Text for analysis
Multimodal artificial intelligence
Science & Technology
14th Oct, 2023
After a report by “The Information” revealed that Google’s new yet-to-be-released multimodal large language model called ‘Gemini’ was already being tested in a bunch of companies.
Google is also working on a new project called‘Gobi’ which is expected to be a multimodal AI system from scratch, unlike the GPT models.
About multimodal AI:
- Multimodal AI combines different types of information like text, images, and audio to perform various tasks, such as detecting hateful memes or predicting dialogue lines in videos.
- Models like OpenAI's DALL.E use this approach to generate images based on text prompts, by finding patterns that connect visual data with image descriptions.
- In the case of audio, OpenAI's Whisper, a speech-to-text translation model, enables the system to recognize speech in audio and convert it into simple text.

Exercise data
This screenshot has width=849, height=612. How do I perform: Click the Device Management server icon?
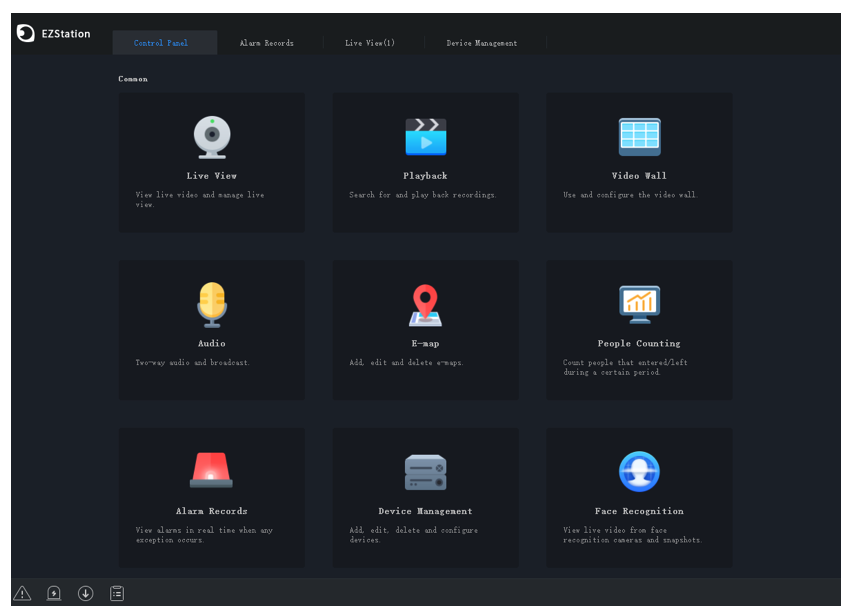click(426, 472)
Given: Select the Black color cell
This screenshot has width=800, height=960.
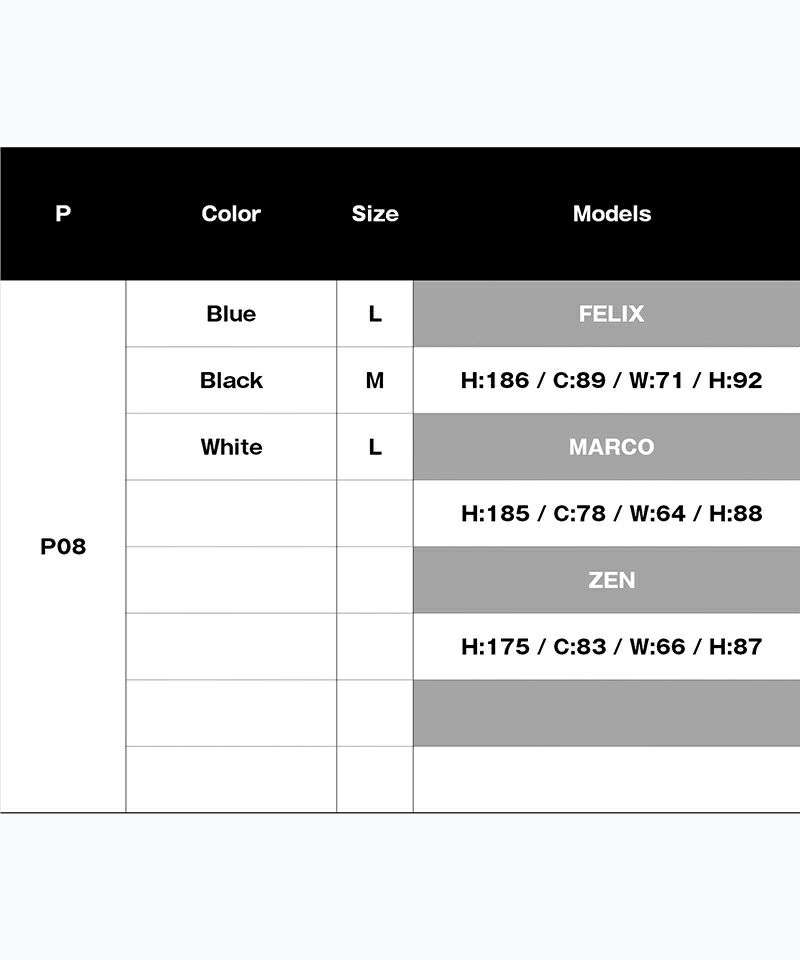Looking at the screenshot, I should pos(231,380).
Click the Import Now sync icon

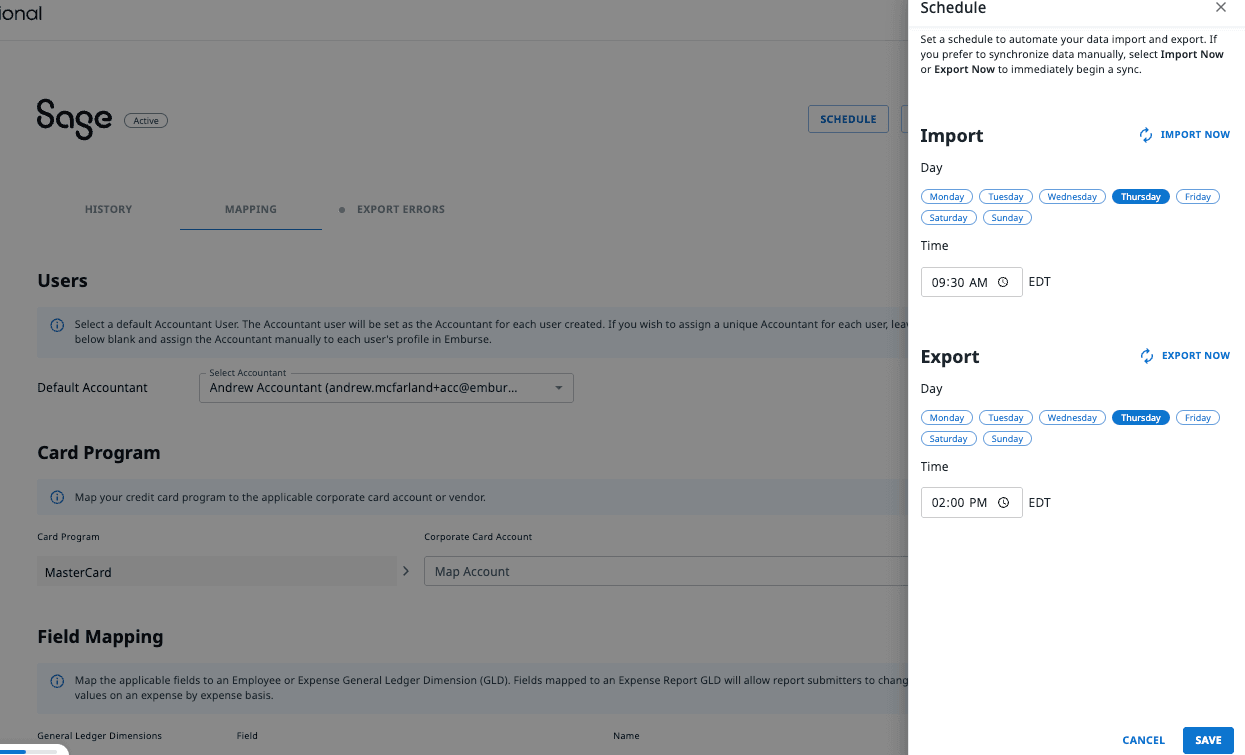click(1146, 135)
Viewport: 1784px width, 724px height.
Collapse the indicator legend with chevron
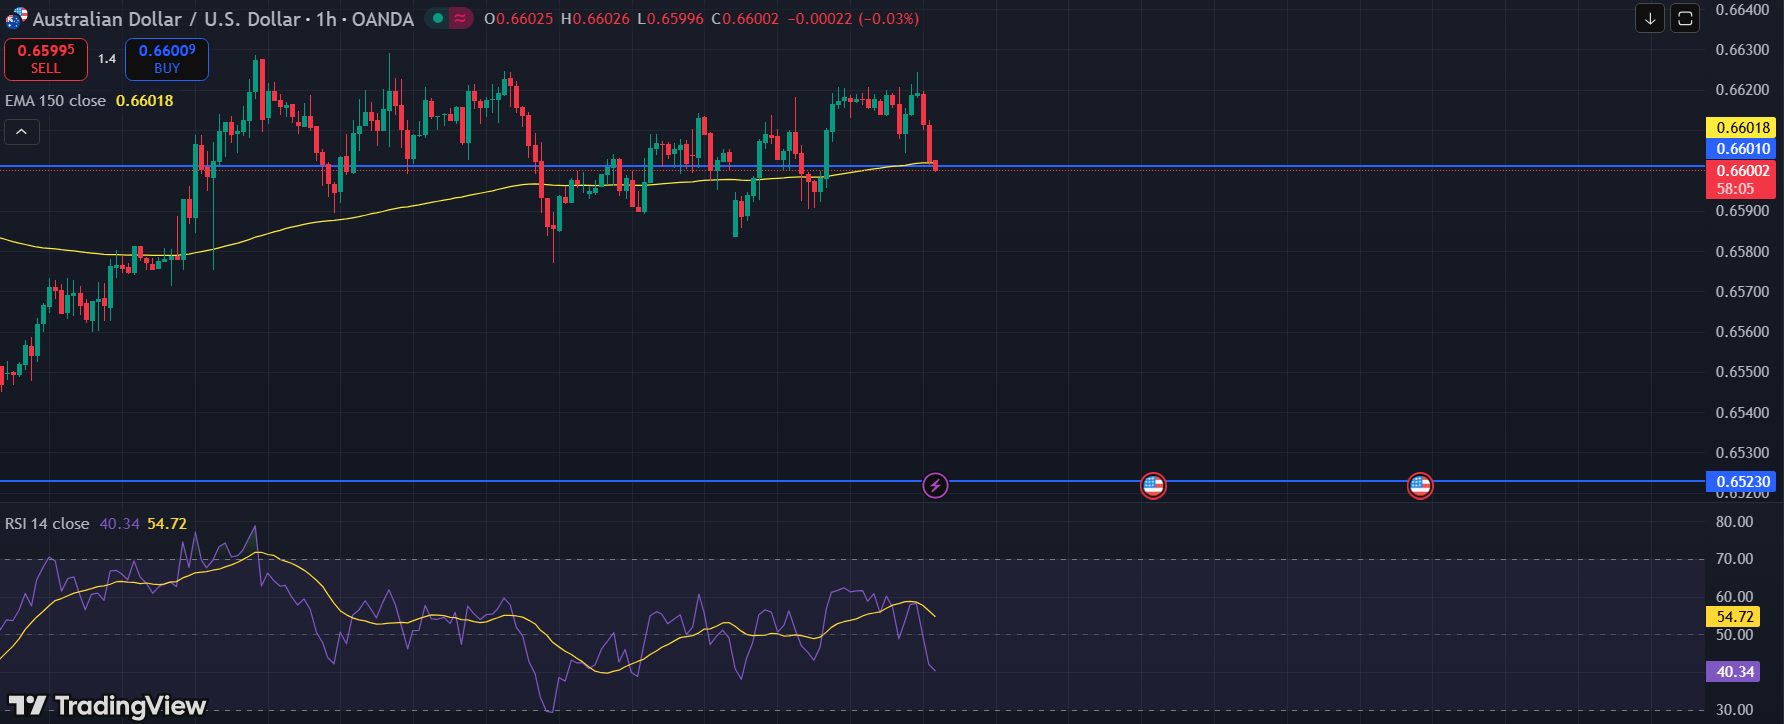point(22,132)
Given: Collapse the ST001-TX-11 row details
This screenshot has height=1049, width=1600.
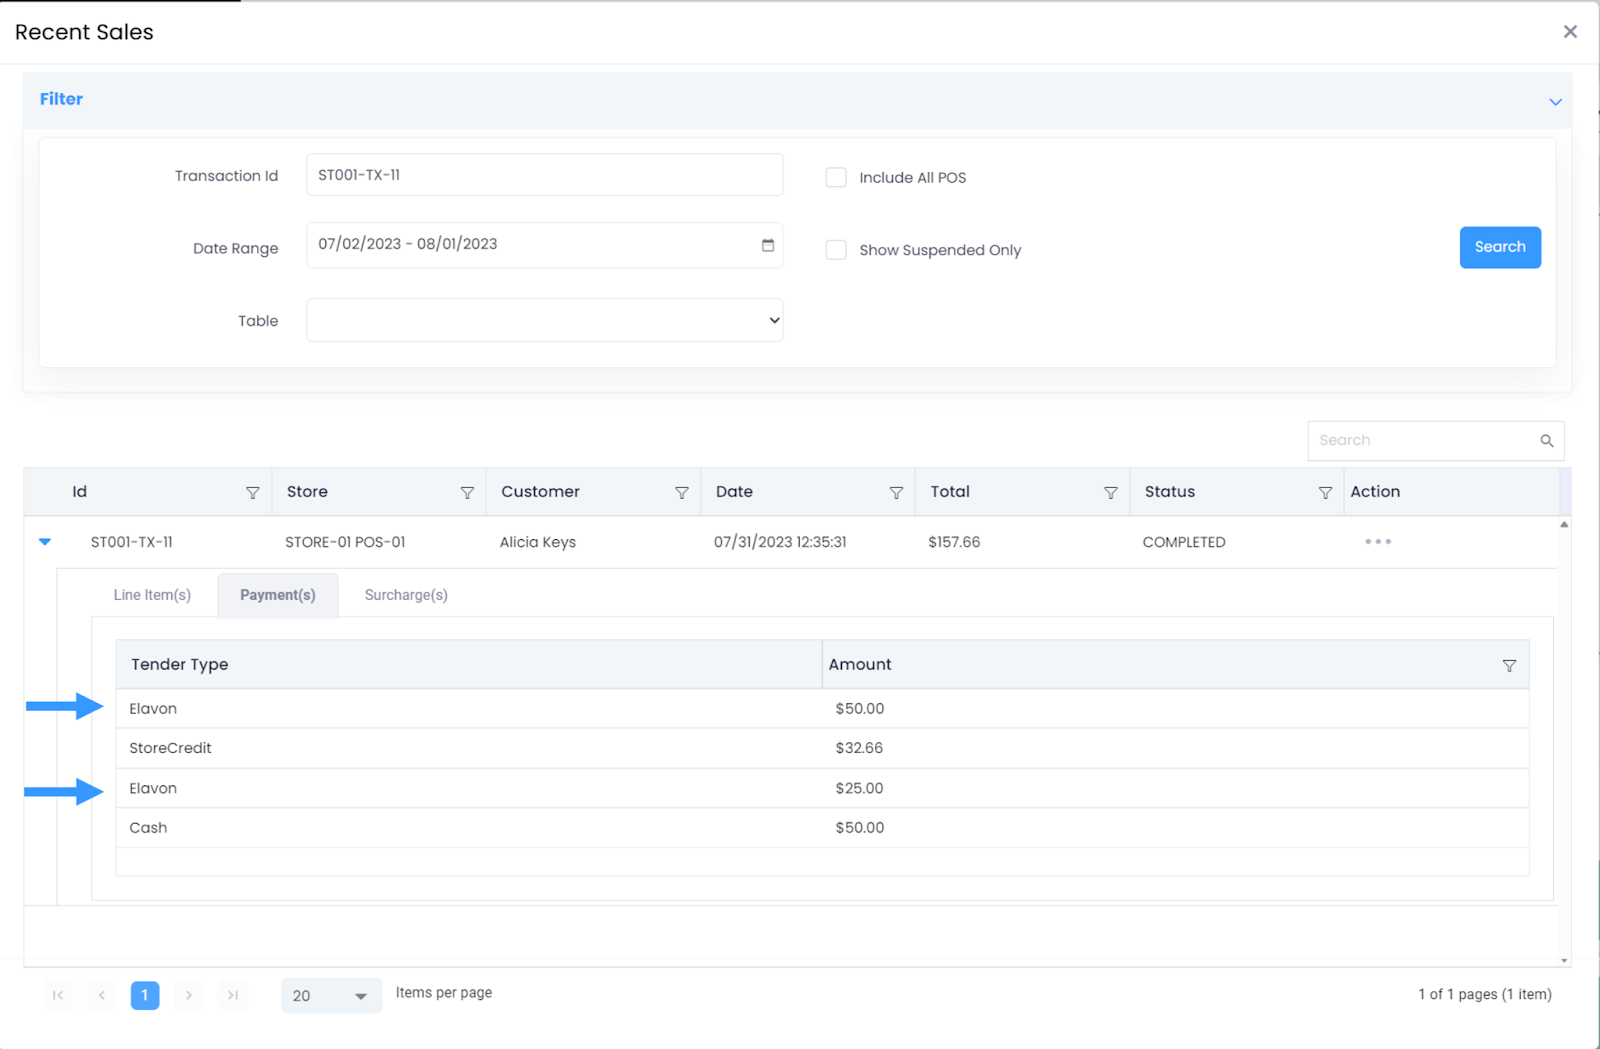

Problem
Carry on the multimodal AI text with a few more sentences in the same style, starting right after its last sentence.

Expected answer
Applications of Multimodal AI:
- Meta introduced a complex open-source AI system called ImageBind, which incorporates text, visual data, audio, temperature, and movement readings.
- This system hints at the possibility of future AI including more sensory data like touch, smell, and brain signals.
- Industries like medicine and autonomous driving benefit from multimodal AI.
- It helps analyze complex datasets in areas like identifying rare genetic variations and processing CT scans.
- Additionally, speech translation models like Google Translate use multiple modes for efficient translation across different languages.